Individuals covered under certain insurance plans issued or delivered in Colorado are entitled to protections under Colorado law from balance billing by out-of-network professionals.

Delaware

Individuals covered under certain insurance plans issued or delivered in Delaware are  entitled to protections under Delaware law from balance by billing out-of-network professionals.

Florida

Individuals covered under certain insurance plans issued or delivered in Florida are entitled to protections under Florida law from balance billing by out-of-network professionals.

Indiana

Individuals covered under certain insurance plans issued or delivered in Indiana are entitled to protections under Indiana law from balance billing by out-of-network professionals.

Massachusetts

Individuals covered under certain insurance plans issued or delivered in Massachusetts are entitled to protections under Massachusetts law from balance billing by out-of-network professionals.

Missouri

Individuals covered under certain insurance plans issued or delivered in Missouri are entitled to protections under Missouri law from balance billing by out-of-network professionals.

Nevada

Individuals covered under certain insurance plans issued or delivered in Nevada are entitled to protections under Nevada law from balance billing by out-of-network professionals

North Carolina

Individuals covered under certain insurance plans issued or delivered in North Carolina are entitled to protections under North Carolina law from balance billing by out-of-network professionals.

Ohio

Individuals covered under certain state-regulated insurance plans are entitled to protections under Ohio law from balance billing by out-of-network professionals.

Pennsylvania

Individuals covered under certain insurance plans issued or delivered in Pennsylvania are entitled to protections under Pennsylvania law from balance billing by out-of-network professionals.

Texas

Individuals covered under certain state-regulated insurance plans and people with coverage through the state employee or teacher retirement systems are entitled to protections under Texas law from balance billing by out-of-network professionals.

You have the right to receive a “Good Faith Estimate” explaining how much your medical care will cost.

Under the law, health care providers need to give patients who don’t have insurance or who are not using insurance an estimate of the bill for medical items and services.

  • You have the right to receive a Good Faith Estimate for the total expected cost of any non-emergency items or services.

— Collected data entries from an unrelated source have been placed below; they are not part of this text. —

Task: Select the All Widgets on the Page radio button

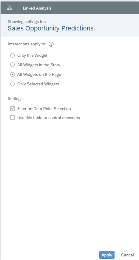Action: click(x=13, y=74)
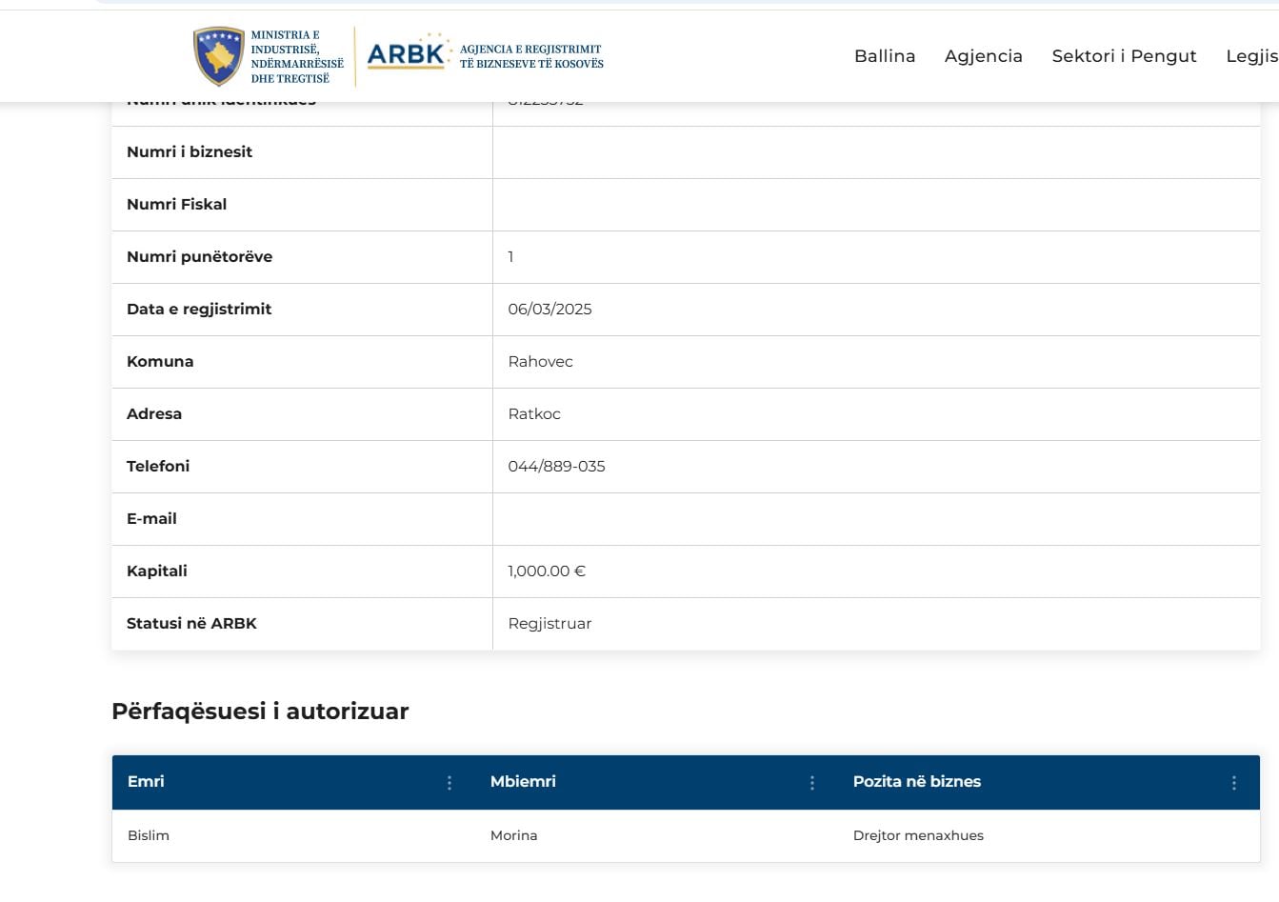Click the Ministria e Industrisë header text
Screen dimensions: 1279x902
pos(296,56)
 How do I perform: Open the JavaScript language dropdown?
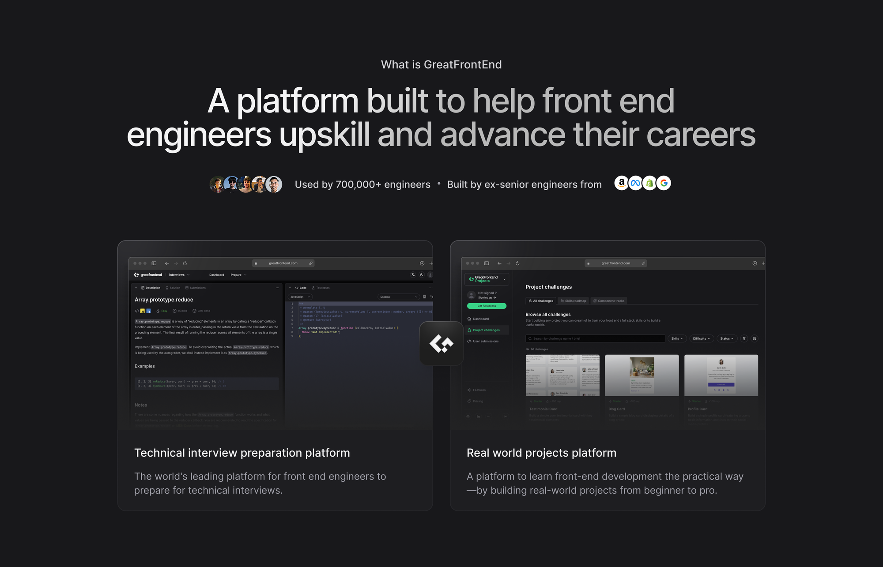pyautogui.click(x=300, y=297)
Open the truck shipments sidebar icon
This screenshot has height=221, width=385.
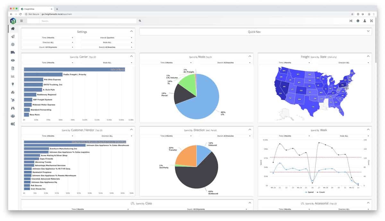tap(13, 52)
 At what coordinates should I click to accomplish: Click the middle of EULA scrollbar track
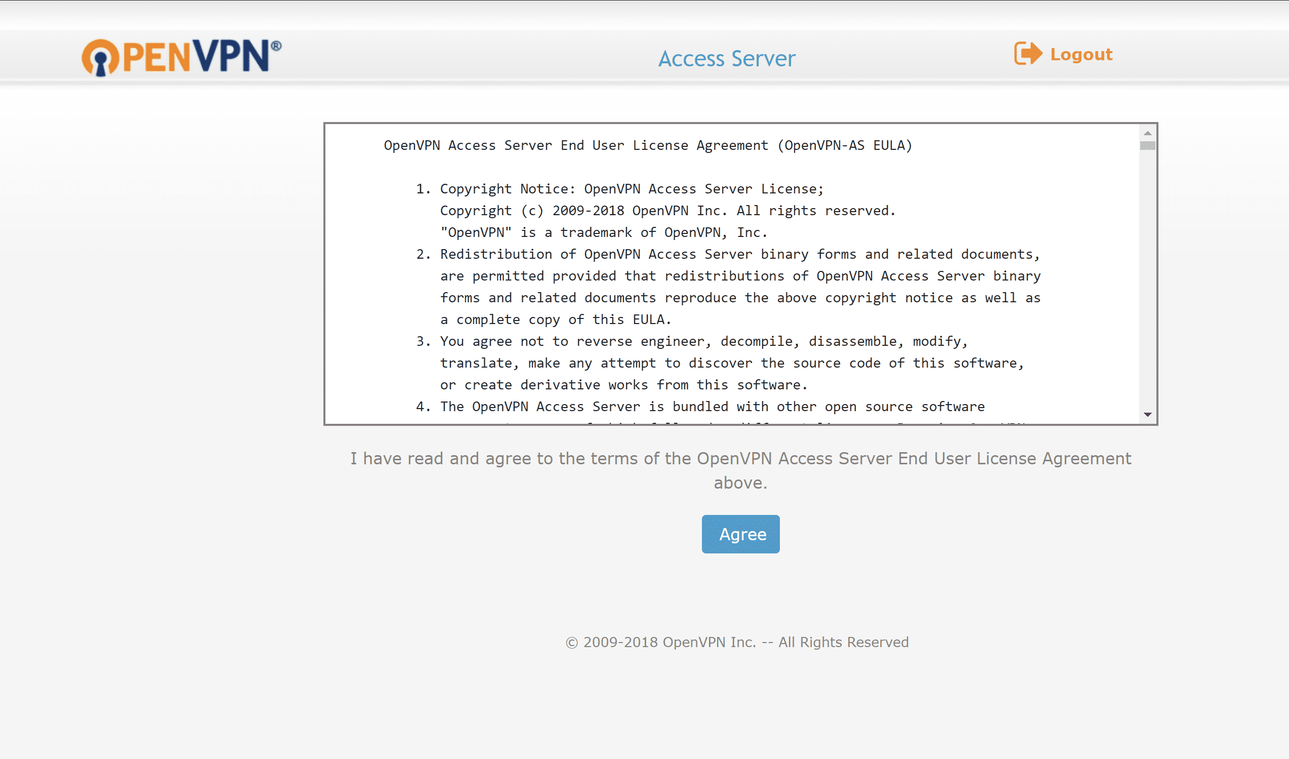1147,276
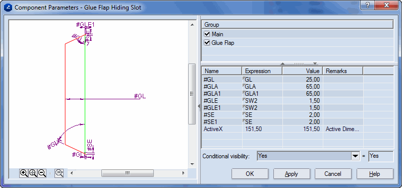Click the zoom in magnifier icon
Screen dimensions: 402x188
tap(24, 173)
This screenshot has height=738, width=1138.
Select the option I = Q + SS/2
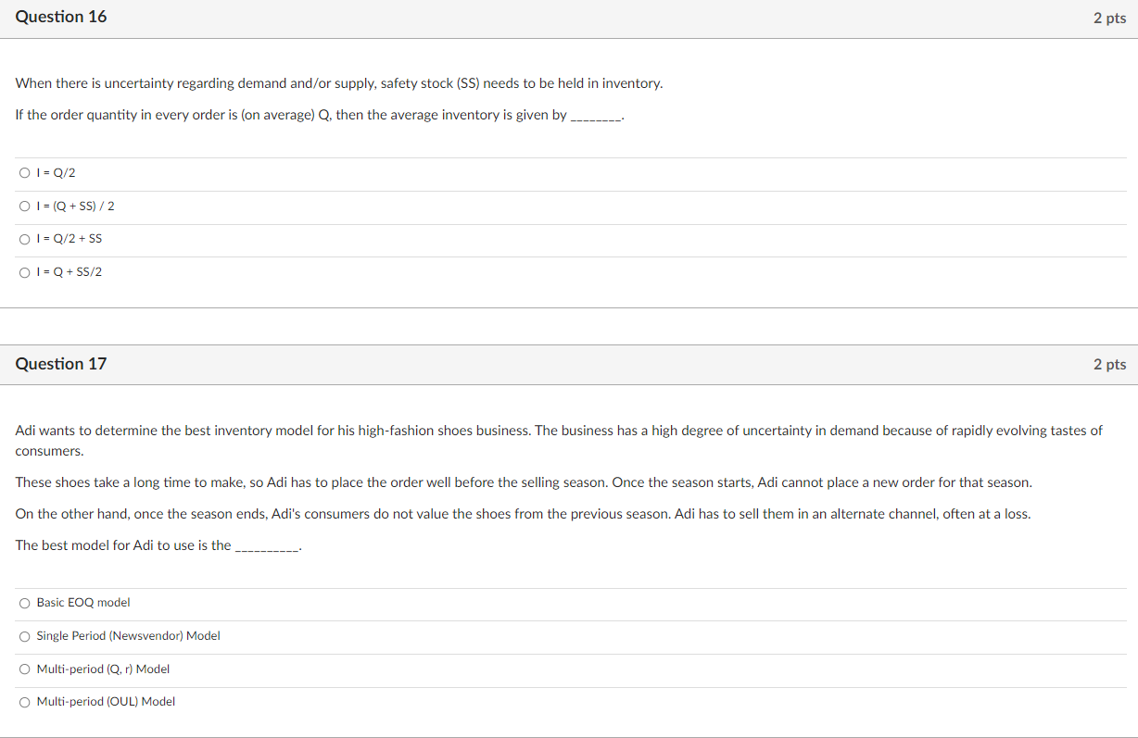(24, 271)
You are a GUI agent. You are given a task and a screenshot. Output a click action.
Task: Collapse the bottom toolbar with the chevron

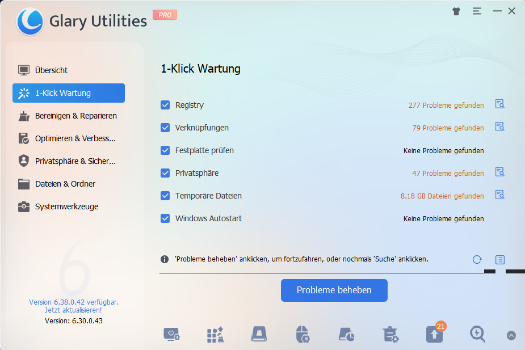(511, 335)
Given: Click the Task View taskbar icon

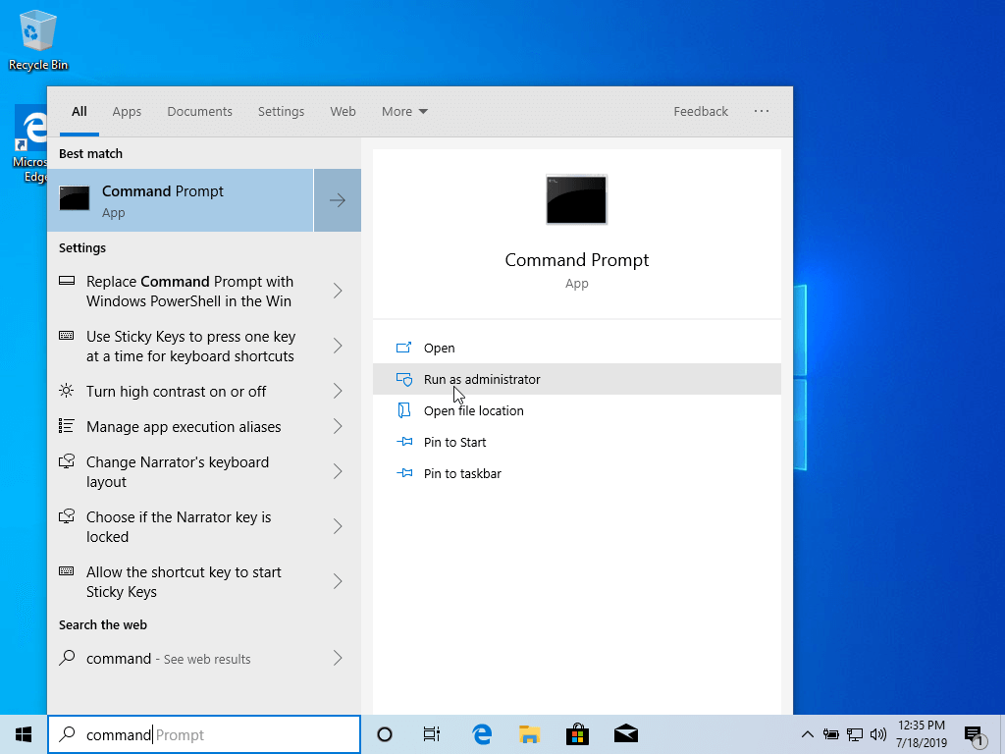Looking at the screenshot, I should (431, 733).
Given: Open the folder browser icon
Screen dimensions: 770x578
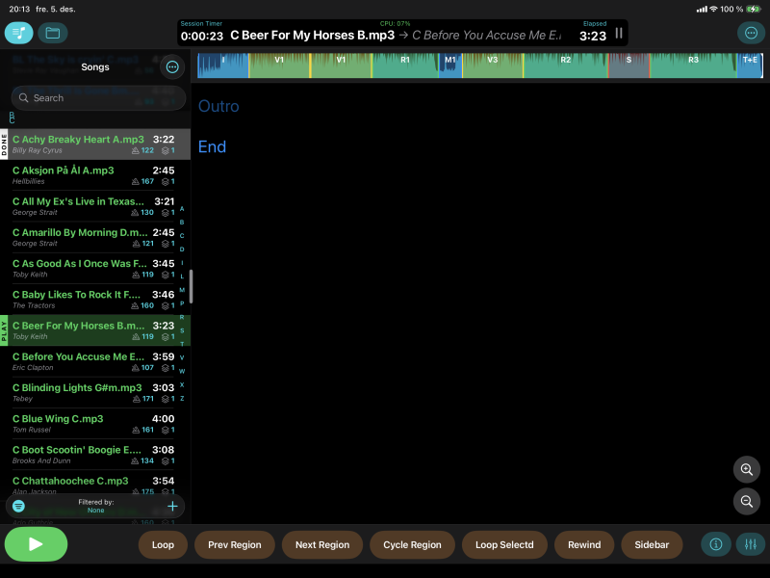Looking at the screenshot, I should pos(52,33).
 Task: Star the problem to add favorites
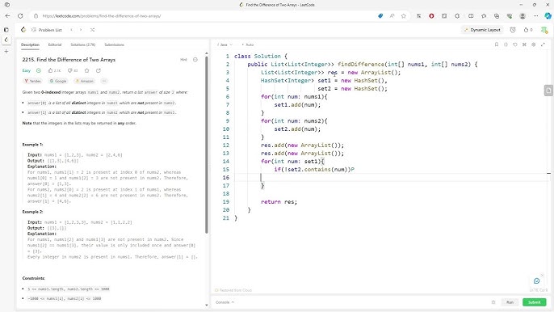click(x=87, y=70)
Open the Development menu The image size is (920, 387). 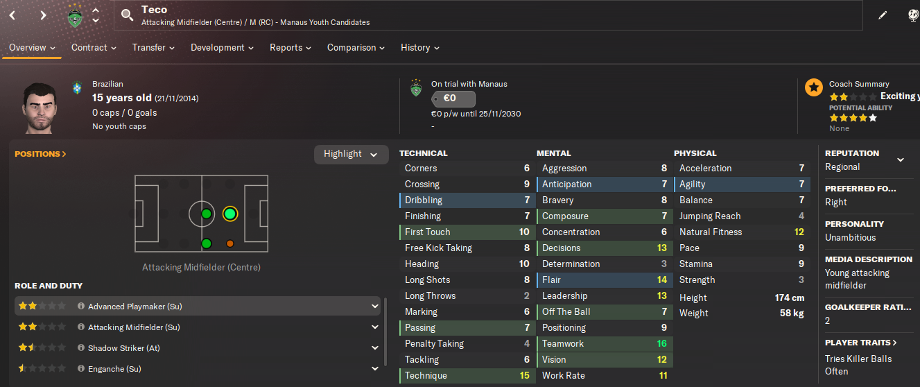222,47
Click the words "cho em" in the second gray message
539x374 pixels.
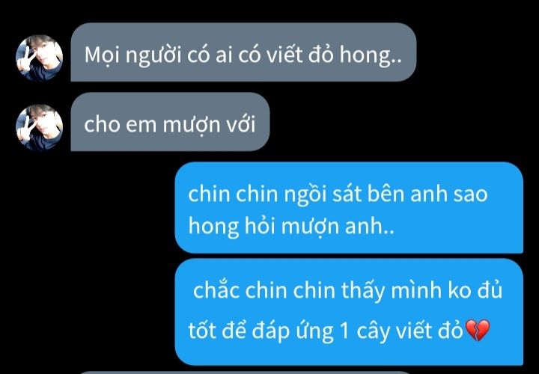(x=121, y=124)
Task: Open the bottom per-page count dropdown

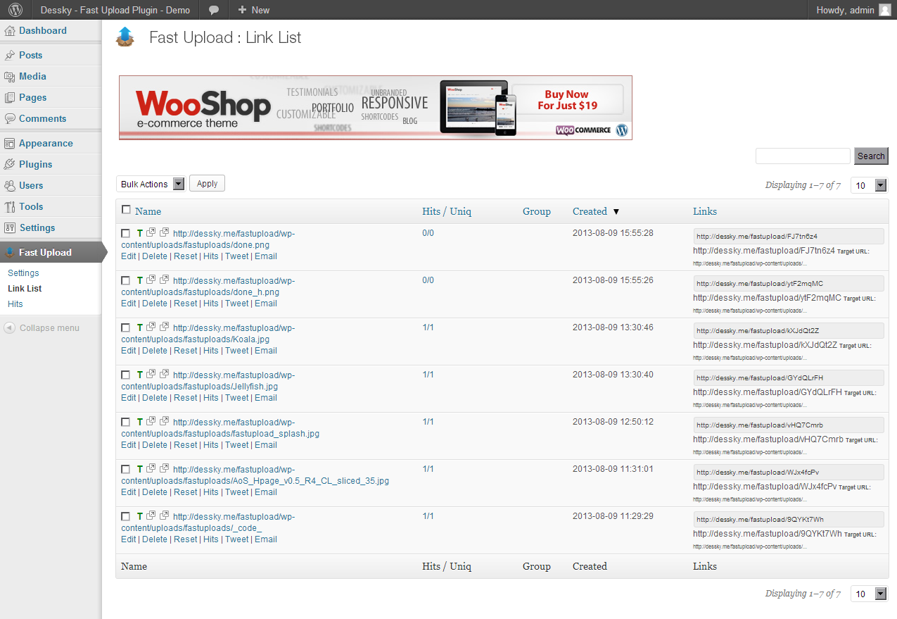Action: tap(870, 594)

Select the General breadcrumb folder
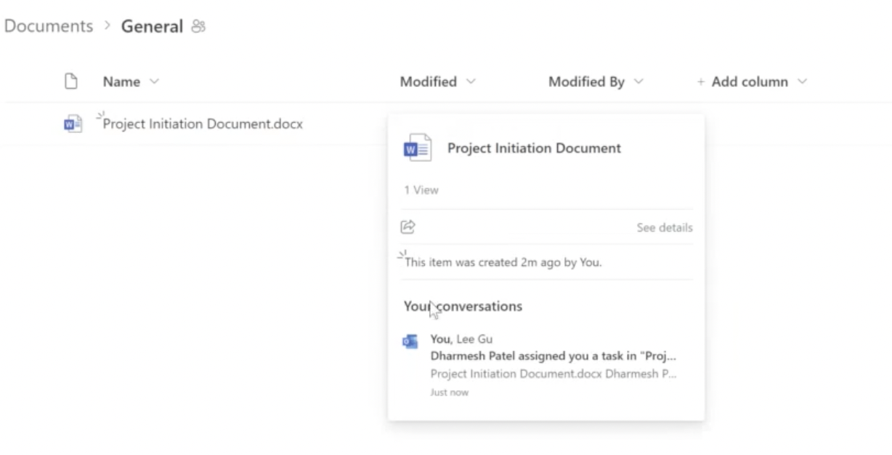[x=152, y=27]
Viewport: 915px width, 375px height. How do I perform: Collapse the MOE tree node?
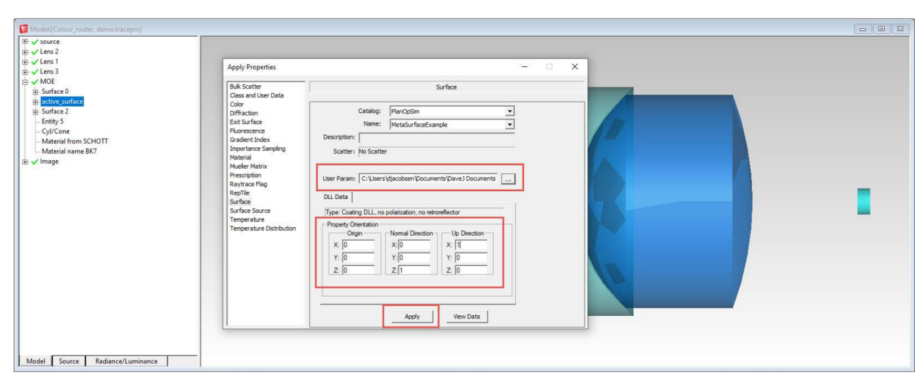[25, 82]

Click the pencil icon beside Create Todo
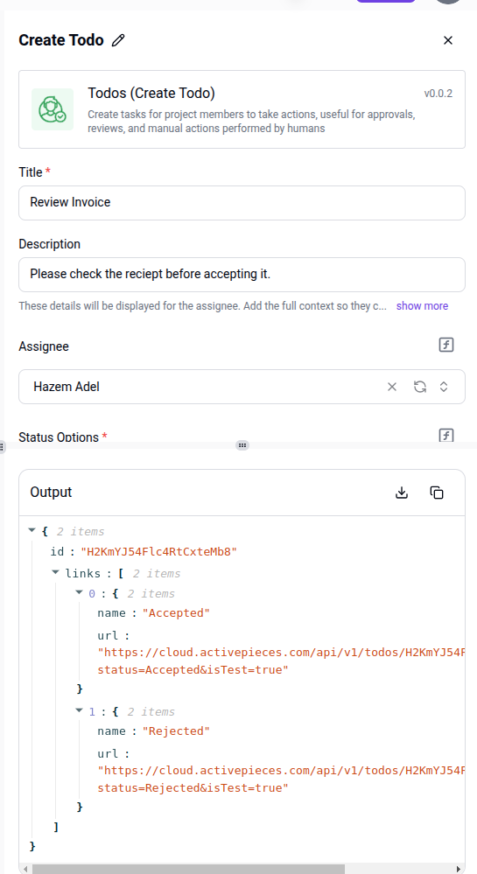(x=117, y=40)
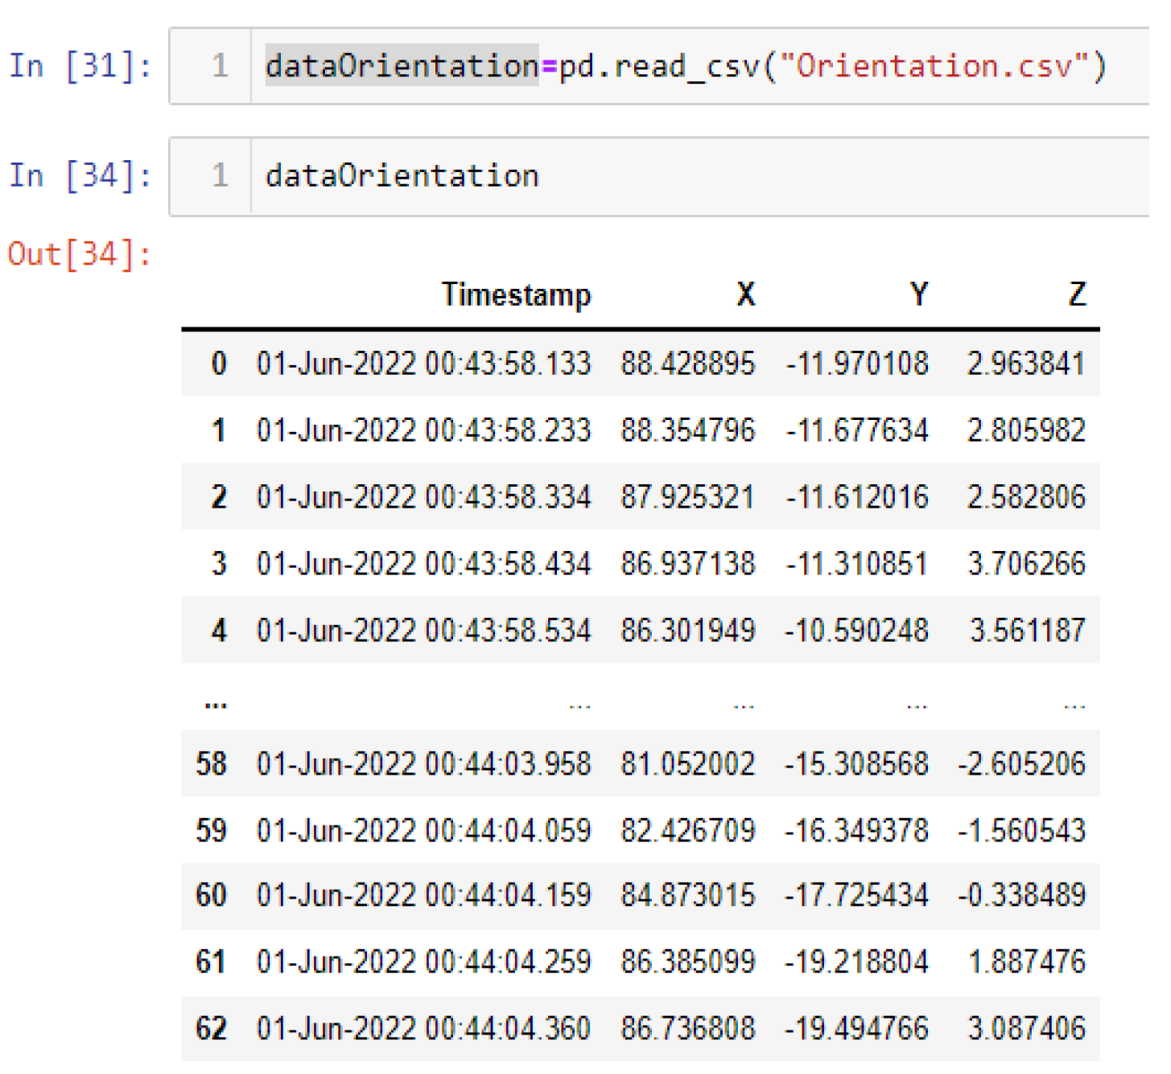
Task: Click the Y column header
Action: tap(918, 294)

This includes related costs like medical tests, prescription drugs, equipment, and hospital fees.
  • Make sure your health care provider gives you a Good Faith Estimate in writing at least one (1) business day before your medical service or item. You can also ask your health care provider, and any other provider you choose, for a Good Faith Estimate before you schedule an item or service.
  • If you receive a bill that is at least $400 more than your Good Faith Estimate, you can dispute the bill.
  • Make sure to save a copy or picture of your Good Faith Estimate.

For questions or more information about your right to a Good Faith Estimate, visit www.cms.gov/nosurprises or call 1-800-985-3059.